• _TO BE DONE_
Please count the lines in the records below that contain the string "Lames", with uppercase and lowercase letters treated as different. Give only the number.

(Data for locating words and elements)

-*-*-

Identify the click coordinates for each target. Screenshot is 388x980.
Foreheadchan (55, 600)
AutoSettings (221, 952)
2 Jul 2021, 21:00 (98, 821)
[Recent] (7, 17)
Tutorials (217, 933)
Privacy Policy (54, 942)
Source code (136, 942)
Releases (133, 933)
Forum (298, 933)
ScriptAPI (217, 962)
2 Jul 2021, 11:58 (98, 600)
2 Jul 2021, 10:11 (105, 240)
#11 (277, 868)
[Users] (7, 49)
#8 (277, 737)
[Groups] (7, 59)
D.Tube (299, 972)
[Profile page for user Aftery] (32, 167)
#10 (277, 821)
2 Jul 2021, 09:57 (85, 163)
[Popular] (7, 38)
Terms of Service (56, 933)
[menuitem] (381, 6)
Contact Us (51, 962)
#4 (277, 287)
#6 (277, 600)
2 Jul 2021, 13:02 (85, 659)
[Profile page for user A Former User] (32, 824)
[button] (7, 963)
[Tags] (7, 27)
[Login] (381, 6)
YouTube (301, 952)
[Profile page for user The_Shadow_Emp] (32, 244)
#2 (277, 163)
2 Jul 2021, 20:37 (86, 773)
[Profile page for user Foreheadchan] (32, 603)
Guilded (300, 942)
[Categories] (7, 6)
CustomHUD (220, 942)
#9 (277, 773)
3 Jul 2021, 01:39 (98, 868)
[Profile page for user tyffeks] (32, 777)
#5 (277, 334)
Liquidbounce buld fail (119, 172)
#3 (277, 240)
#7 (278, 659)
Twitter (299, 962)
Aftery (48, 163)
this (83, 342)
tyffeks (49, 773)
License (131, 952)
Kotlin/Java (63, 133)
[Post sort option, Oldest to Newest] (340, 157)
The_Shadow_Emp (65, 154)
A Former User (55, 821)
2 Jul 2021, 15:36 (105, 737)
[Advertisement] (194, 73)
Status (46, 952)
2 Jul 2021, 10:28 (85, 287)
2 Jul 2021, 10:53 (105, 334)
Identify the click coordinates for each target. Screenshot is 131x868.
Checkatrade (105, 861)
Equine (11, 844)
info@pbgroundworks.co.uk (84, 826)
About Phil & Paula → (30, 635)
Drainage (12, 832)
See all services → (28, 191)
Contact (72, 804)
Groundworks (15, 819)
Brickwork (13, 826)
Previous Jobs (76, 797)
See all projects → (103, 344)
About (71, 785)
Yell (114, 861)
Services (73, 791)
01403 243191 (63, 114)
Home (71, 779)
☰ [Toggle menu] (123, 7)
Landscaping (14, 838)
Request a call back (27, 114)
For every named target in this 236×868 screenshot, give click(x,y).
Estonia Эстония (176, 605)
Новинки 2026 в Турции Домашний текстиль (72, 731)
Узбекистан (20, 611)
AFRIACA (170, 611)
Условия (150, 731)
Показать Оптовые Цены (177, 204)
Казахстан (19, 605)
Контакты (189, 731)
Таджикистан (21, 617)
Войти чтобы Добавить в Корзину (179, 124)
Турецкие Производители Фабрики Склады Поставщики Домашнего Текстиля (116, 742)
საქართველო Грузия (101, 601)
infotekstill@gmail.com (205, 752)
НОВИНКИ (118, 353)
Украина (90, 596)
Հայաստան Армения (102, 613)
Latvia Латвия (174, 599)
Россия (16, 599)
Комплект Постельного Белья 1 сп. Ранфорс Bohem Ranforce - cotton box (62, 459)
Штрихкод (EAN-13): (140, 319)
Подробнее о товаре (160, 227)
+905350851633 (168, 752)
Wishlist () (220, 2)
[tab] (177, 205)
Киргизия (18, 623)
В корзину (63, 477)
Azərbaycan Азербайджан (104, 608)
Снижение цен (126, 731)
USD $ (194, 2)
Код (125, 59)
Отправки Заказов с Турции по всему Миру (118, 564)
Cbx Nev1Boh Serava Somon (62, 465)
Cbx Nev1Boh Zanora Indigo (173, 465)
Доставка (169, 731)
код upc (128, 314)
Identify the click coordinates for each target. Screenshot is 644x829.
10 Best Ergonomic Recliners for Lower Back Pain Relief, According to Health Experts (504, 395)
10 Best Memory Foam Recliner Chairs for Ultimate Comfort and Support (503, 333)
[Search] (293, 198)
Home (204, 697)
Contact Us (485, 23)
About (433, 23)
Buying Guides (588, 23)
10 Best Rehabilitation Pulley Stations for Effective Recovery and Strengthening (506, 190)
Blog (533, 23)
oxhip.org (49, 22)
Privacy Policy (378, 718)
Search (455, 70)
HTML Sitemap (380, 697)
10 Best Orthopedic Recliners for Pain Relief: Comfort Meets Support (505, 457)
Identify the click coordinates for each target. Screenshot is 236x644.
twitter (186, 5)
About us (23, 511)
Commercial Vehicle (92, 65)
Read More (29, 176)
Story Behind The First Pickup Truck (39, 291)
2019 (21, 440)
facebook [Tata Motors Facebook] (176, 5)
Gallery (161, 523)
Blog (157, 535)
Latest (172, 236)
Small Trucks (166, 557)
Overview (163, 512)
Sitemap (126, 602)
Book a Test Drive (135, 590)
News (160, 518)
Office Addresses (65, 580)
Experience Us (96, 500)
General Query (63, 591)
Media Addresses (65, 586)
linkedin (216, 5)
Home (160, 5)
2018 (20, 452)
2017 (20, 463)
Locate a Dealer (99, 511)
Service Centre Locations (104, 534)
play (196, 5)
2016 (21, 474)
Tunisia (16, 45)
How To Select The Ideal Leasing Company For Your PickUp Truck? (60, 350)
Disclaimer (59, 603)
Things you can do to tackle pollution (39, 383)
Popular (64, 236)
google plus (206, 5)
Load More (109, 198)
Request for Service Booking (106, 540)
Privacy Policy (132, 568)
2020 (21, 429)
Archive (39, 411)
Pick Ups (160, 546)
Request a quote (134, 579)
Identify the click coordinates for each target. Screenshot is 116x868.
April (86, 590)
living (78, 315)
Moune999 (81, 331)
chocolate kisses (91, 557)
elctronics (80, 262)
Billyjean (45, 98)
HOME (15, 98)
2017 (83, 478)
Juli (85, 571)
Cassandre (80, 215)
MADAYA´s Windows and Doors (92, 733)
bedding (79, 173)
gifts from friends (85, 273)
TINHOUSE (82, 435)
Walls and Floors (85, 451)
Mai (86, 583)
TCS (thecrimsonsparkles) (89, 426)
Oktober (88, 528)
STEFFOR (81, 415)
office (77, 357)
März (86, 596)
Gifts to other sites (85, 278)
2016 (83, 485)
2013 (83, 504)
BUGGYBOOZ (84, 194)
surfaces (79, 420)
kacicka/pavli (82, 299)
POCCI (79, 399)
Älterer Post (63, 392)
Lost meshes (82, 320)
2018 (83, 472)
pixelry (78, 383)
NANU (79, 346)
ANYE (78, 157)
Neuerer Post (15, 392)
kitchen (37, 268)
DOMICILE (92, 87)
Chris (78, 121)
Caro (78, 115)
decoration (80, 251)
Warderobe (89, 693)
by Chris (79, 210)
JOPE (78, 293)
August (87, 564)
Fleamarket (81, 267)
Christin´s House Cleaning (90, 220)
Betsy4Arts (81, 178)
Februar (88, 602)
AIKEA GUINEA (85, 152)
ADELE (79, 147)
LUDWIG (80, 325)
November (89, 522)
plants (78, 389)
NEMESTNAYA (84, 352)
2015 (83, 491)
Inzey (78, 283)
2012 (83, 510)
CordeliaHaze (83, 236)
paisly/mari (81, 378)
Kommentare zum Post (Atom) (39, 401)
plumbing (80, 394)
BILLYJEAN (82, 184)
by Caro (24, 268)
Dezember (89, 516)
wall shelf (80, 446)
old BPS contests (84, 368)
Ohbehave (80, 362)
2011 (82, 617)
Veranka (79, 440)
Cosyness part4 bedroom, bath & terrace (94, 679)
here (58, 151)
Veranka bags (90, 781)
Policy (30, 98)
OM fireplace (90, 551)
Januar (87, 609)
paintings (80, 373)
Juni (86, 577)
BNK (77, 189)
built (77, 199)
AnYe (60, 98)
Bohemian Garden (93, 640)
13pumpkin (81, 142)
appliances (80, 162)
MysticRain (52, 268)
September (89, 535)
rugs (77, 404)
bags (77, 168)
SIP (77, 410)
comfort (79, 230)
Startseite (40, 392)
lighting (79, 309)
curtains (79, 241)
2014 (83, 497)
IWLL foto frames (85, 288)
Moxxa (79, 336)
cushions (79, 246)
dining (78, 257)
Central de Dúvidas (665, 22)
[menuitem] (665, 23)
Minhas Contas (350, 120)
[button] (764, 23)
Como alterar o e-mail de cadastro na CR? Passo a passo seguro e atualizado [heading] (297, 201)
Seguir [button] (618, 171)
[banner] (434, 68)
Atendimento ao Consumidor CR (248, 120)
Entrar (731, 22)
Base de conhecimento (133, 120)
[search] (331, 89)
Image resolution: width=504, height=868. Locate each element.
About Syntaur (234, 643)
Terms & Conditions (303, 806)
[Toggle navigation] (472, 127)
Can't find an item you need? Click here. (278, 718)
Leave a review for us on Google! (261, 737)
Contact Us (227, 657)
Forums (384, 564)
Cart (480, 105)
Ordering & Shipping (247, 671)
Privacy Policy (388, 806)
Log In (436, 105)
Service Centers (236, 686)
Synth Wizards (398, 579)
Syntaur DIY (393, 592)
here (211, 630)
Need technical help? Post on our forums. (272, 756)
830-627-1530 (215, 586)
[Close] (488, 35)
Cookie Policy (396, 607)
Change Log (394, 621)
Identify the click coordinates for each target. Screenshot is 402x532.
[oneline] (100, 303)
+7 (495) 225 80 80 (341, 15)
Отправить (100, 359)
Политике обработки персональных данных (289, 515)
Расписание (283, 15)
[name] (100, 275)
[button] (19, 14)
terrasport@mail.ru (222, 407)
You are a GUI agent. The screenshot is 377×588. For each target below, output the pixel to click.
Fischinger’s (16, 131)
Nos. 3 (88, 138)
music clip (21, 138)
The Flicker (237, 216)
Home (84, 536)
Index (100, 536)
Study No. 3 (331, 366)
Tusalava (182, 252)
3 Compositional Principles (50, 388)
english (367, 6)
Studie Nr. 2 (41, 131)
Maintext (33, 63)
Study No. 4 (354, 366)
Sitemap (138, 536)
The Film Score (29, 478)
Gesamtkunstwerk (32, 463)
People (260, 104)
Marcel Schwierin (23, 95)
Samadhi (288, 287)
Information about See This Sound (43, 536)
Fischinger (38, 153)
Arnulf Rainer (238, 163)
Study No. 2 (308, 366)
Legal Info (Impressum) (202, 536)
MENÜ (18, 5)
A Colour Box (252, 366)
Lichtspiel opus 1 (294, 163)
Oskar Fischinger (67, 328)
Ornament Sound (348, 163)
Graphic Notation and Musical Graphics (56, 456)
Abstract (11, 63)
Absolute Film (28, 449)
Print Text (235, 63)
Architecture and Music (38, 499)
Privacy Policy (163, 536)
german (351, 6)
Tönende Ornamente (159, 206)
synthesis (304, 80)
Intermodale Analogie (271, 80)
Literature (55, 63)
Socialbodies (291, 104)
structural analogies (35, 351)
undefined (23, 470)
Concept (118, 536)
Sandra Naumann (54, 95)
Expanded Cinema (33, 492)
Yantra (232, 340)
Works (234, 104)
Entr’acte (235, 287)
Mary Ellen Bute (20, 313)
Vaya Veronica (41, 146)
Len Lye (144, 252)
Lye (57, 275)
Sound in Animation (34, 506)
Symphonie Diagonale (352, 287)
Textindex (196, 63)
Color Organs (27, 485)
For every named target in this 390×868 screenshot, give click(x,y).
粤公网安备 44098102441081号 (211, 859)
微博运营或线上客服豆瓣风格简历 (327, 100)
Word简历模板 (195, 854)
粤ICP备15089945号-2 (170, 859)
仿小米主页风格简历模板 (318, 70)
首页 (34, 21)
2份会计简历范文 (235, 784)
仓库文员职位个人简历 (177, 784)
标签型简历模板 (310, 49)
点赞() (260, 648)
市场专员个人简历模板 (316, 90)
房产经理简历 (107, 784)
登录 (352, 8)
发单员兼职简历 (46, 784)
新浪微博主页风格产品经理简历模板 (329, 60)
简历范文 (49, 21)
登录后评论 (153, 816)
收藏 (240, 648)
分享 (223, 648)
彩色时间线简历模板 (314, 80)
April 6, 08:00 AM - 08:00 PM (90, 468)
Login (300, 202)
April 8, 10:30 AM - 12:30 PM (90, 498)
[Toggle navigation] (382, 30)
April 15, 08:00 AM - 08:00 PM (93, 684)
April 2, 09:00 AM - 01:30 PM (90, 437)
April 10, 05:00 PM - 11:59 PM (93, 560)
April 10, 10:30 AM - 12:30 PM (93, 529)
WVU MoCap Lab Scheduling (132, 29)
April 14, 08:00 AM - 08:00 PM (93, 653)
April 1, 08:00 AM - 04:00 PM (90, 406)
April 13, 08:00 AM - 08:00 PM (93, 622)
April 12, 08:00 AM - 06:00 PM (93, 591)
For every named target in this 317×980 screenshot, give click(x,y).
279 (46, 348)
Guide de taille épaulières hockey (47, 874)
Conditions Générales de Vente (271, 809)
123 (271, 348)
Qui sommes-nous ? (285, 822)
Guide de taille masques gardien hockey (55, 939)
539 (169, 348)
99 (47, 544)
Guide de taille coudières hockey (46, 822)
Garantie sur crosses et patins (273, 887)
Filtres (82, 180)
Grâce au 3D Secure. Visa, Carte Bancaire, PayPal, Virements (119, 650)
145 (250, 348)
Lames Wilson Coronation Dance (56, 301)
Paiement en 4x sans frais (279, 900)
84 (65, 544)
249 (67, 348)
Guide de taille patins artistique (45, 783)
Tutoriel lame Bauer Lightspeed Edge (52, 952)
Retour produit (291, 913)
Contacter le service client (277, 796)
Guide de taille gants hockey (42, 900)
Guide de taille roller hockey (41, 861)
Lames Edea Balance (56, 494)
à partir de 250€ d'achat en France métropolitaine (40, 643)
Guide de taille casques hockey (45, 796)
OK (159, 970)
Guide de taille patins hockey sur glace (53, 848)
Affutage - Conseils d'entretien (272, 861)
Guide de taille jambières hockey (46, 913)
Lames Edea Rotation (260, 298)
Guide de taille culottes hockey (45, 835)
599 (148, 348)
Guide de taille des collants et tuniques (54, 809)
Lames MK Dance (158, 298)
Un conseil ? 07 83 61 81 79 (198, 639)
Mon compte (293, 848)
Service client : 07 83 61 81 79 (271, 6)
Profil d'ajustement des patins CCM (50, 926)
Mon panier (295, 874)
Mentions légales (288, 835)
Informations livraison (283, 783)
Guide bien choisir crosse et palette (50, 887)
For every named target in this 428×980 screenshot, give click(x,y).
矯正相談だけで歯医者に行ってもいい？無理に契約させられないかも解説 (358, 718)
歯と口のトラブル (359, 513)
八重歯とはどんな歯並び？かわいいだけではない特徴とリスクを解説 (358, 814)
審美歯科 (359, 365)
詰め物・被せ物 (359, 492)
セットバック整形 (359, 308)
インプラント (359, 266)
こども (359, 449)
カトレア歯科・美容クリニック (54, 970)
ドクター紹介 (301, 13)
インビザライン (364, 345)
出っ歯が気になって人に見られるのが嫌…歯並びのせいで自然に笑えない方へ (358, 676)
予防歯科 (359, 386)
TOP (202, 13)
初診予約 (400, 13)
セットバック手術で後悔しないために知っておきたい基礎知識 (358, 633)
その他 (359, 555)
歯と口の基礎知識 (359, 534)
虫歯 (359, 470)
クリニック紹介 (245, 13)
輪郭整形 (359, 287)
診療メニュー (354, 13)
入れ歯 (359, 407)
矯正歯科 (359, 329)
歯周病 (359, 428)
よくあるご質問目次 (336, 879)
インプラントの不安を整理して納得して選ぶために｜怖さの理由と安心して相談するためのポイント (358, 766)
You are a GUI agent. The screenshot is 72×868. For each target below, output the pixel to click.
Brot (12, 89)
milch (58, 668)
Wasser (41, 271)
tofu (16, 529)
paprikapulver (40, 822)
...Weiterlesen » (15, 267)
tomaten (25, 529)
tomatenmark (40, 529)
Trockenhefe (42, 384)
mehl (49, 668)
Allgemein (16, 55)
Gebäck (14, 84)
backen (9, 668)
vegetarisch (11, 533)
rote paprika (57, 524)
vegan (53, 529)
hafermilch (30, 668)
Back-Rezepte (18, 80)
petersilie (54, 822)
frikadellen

-*-*-

• _CORRECT RESULT_
4